- WORK TO BE COMPLETED
Copy out every line of the items below exactly, leaving the pictures out.

- ENTRIES PROVIDED
::::::::
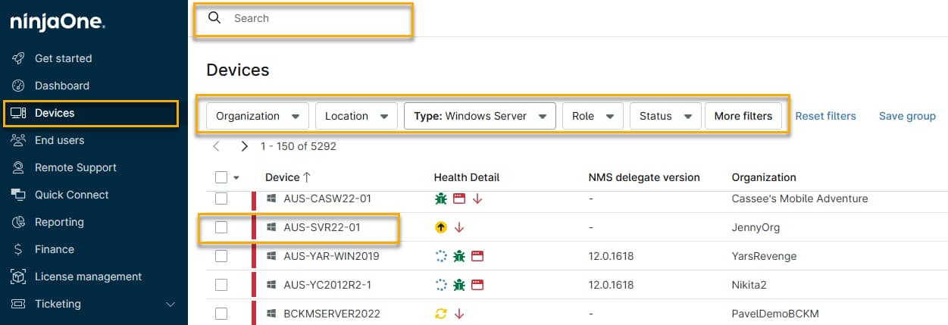Expand the Ticketing sidebar section
948x325 pixels.
pos(170,304)
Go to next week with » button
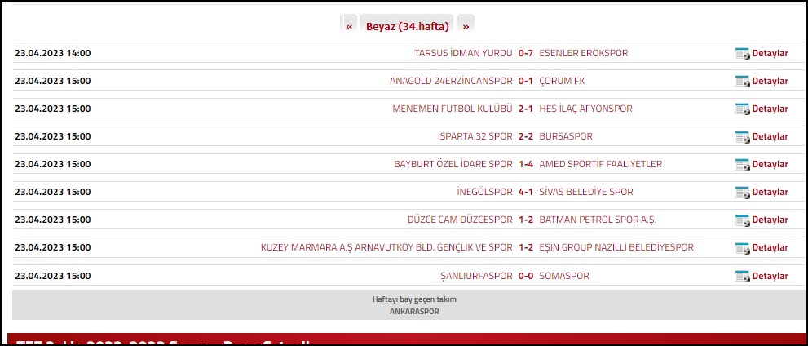 [x=466, y=26]
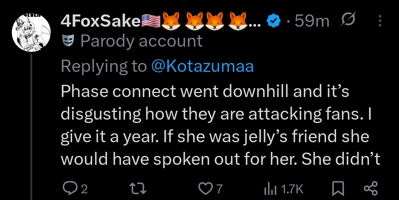
Task: Open the 4FoxSake profile avatar
Action: (x=31, y=32)
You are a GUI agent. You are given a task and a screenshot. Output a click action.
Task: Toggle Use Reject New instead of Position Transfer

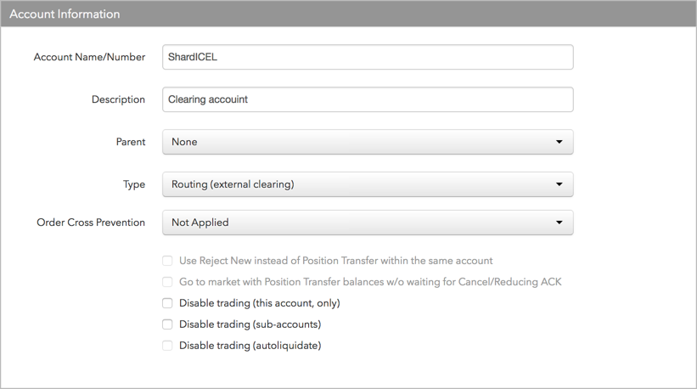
::::::::
- EXERCISE RESULT
Expand the Ticketing sidebar section
948x325 pixels.
pos(170,304)
Go to next week with » button
 [x=466, y=26]
Task: Open the 4FoxSake profile avatar
Action: (x=31, y=32)
You are a GUI agent. You are given a task and a screenshot. Output a click action.
Task: Toggle Use Reject New instead of Position Transfer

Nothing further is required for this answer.